I live in Surbiton, in a substantial square just off the lovely Maple Road, and now it’s Friday night and people are out having fun, blowing away the week, strutting the clubs.
I phone my friend Simon, who plays in a band called the Luddites.

“Do you fancy heading out?” I ask.

“Yeah, alright,” he says.

Twenty minutes later, we’re at the lovely Albany pub in Thames Ditton, supping our pints and looking at the river. Simon mutters something about Cameron and I grunt back something about Clegg and we watch the formations of geese overhead and the swans crash-landing in the water.

Afterwards, if I’m lucky, he and Roxanna feed me supper (they give me the occasional square meal out of pity) and we set about editing our documentary Glitzkrieg, about four men frantically treading water in the chilly seas of middle age in a rock band, which we filmed over the summer.

Saturday
We’re not called for rehearsal (that will come later) so I head off to the David Lloyd gym in Kingston. I’m not mad about what being in your forties does to one’s physique, so of necessity I clamber aboard the cross-trainer from time to time but mainly I go for the pool. I’ve recently discovered swimming and I love it.

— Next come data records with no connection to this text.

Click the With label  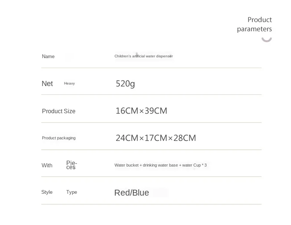(47, 165)
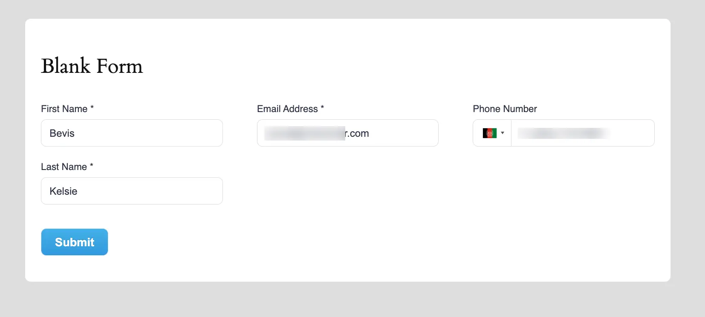Click the blurred phone number digits

563,133
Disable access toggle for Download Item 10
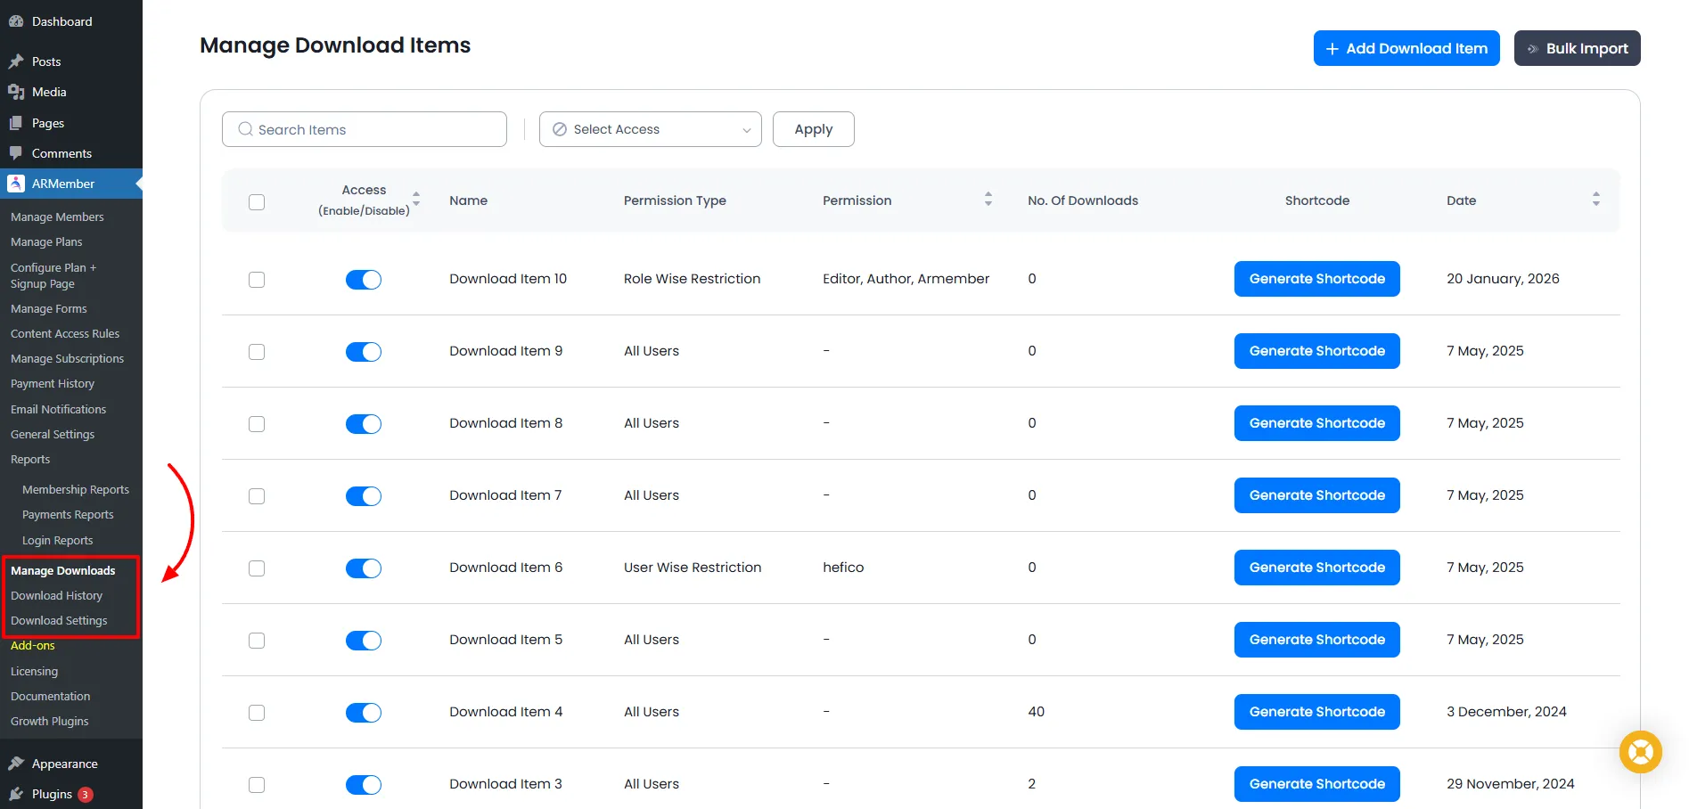1689x809 pixels. pos(363,279)
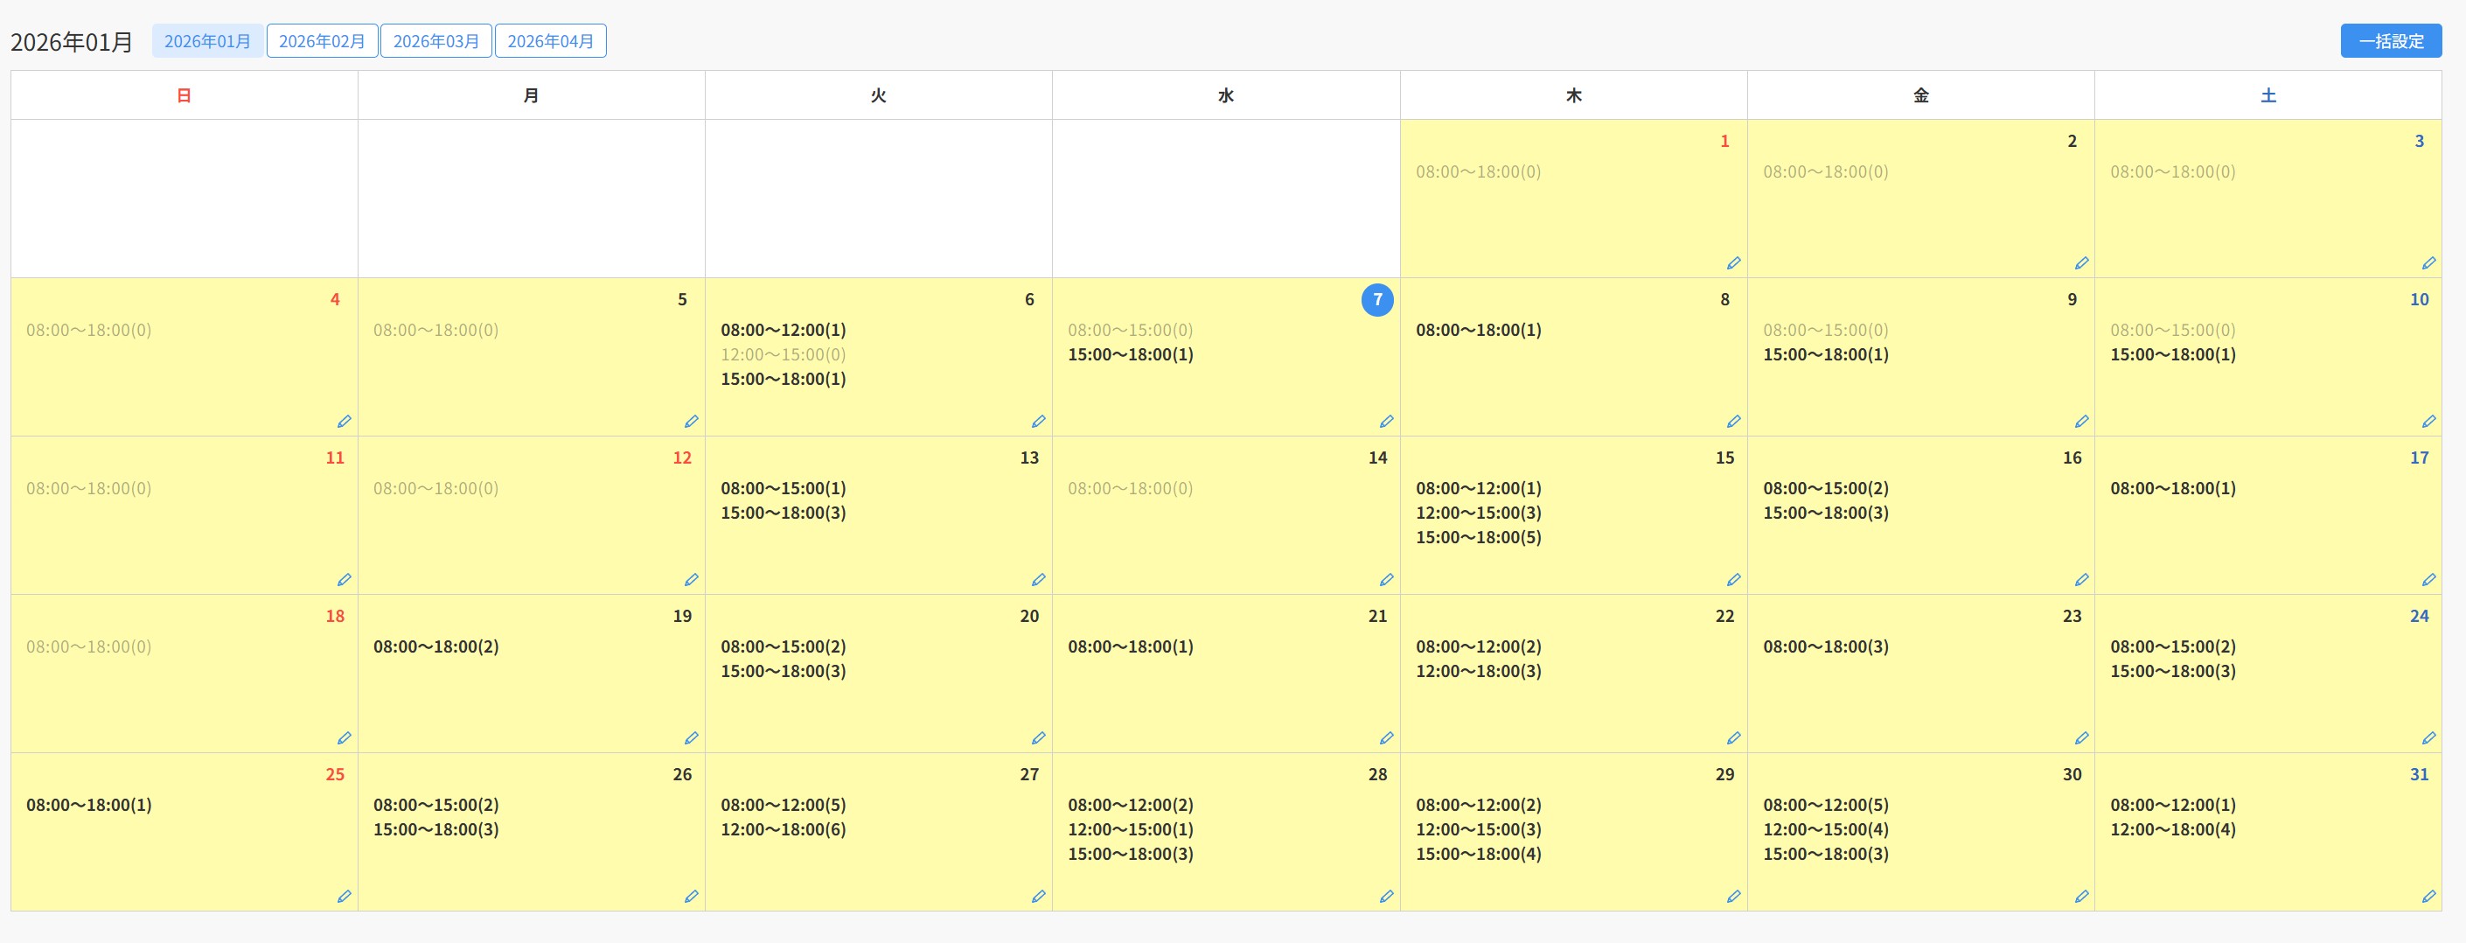Viewport: 2466px width, 943px height.
Task: Click the pencil icon on January 12
Action: pyautogui.click(x=691, y=580)
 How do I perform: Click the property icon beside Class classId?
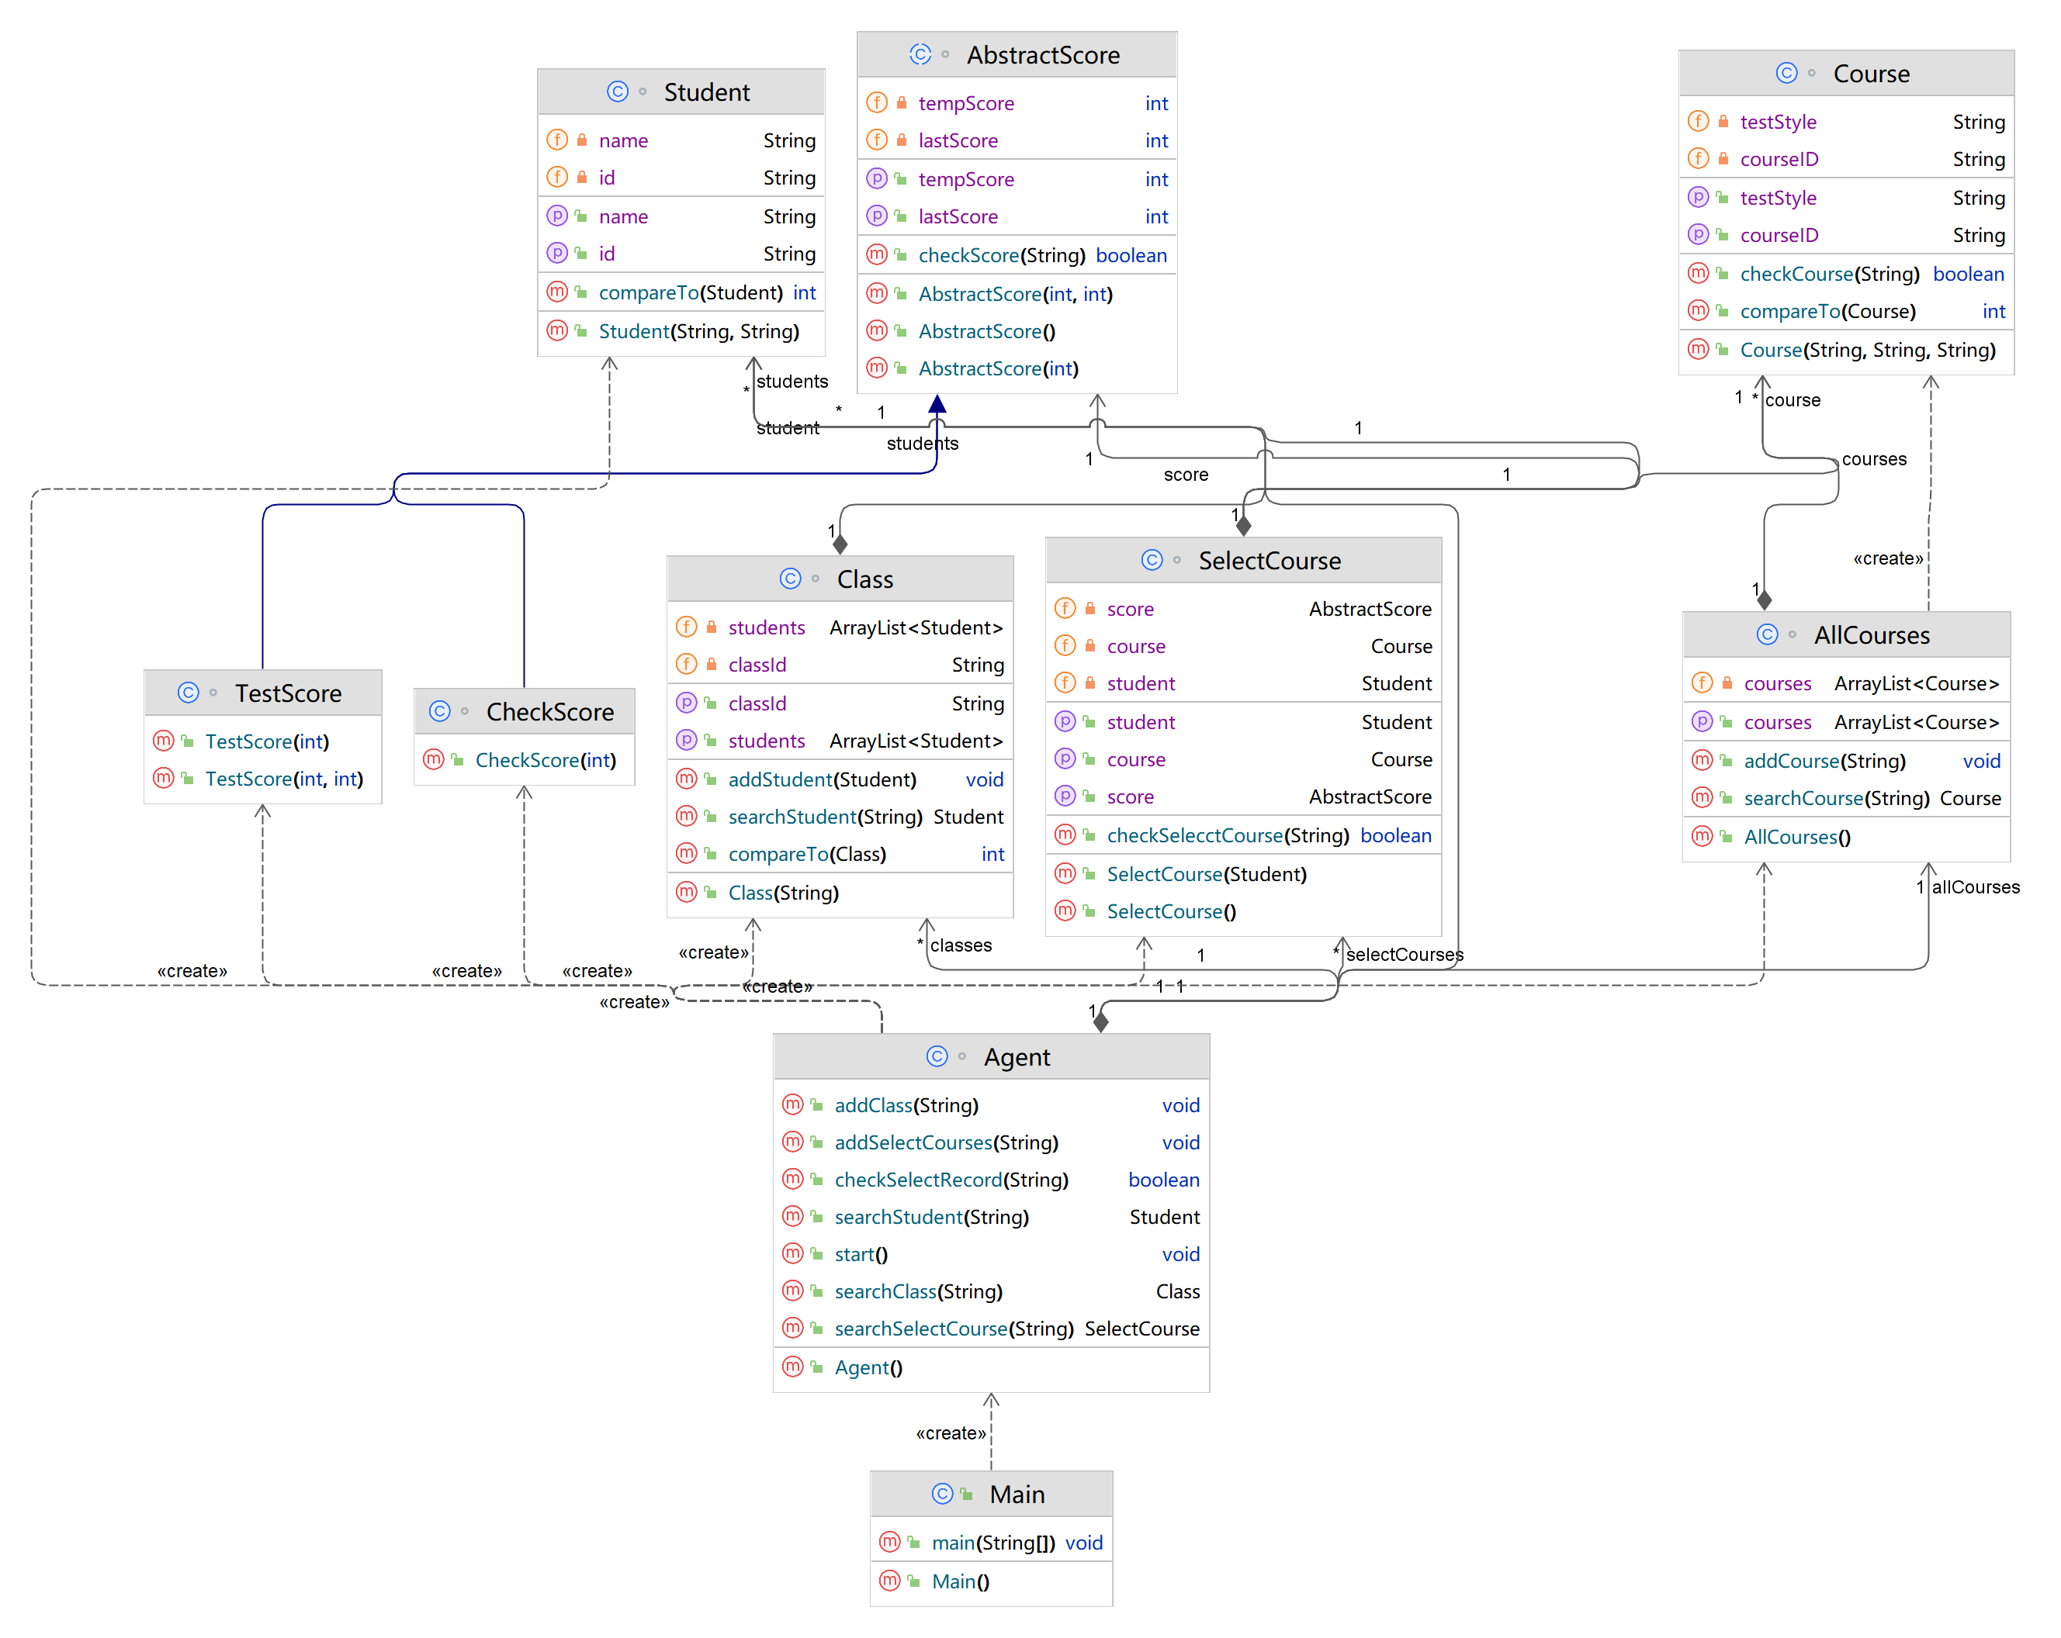coord(686,703)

If I can’t make the gym, I usually walk along the river to that magnificently schizophrenic masterpiece, Hampton Court. Sometimes, I venture further afield, along the towpath to Richmond town or up into the park where, safely out of earshot, I bash away at my lines. One day, they’ll cart me away for stampeding the deer…

On the way home, I stop at Atari-Ya, the fantastically friendly and delicious Japanese wholesaler in Norbiton, and stock up on salmon sashimi, which is surely what the gods feast on. Norbiton may sound like the spotty, friendless boy at the back of the class, but in terms of its shops and delicatessens, it’s the six-packed captain of the football team, with its wonderful fish and cheeses.

In the afternoon, if England are playing any rugby I cheer them on at my local, The Antelope, where there’s always an enthusiastic and knowledgeable local crowd. Many hours have been spent in this friendliest of watering holes, once I confess in costume (The Winslow Boy, 2009). I am in so much trouble!

Sunday
Sunday involves the usual list of suspects – The Archers, Desert Island Discs and usually a good roast, especially if my daughter Anna is visiting from drama school. Very occasionally, I might be able to persuade her to take a walk afterwards. I show her Surbiton station, a superb deco affair that I love. But then, Surbiton is anything but the bland uniform place that its name might suggest. Take a look around and you’ll see a mad potpourri of architectural styles and eccentricity from the twenties and thirties to the grand villas of prosperous Victoriana.

I genuinely love this area. The sheer variety and choice; the lack of urban threat; above all, the river which on Monday morning I shall be walking along to rehearsal breathing in the good fresh air and counting my blessings. It really is a good life.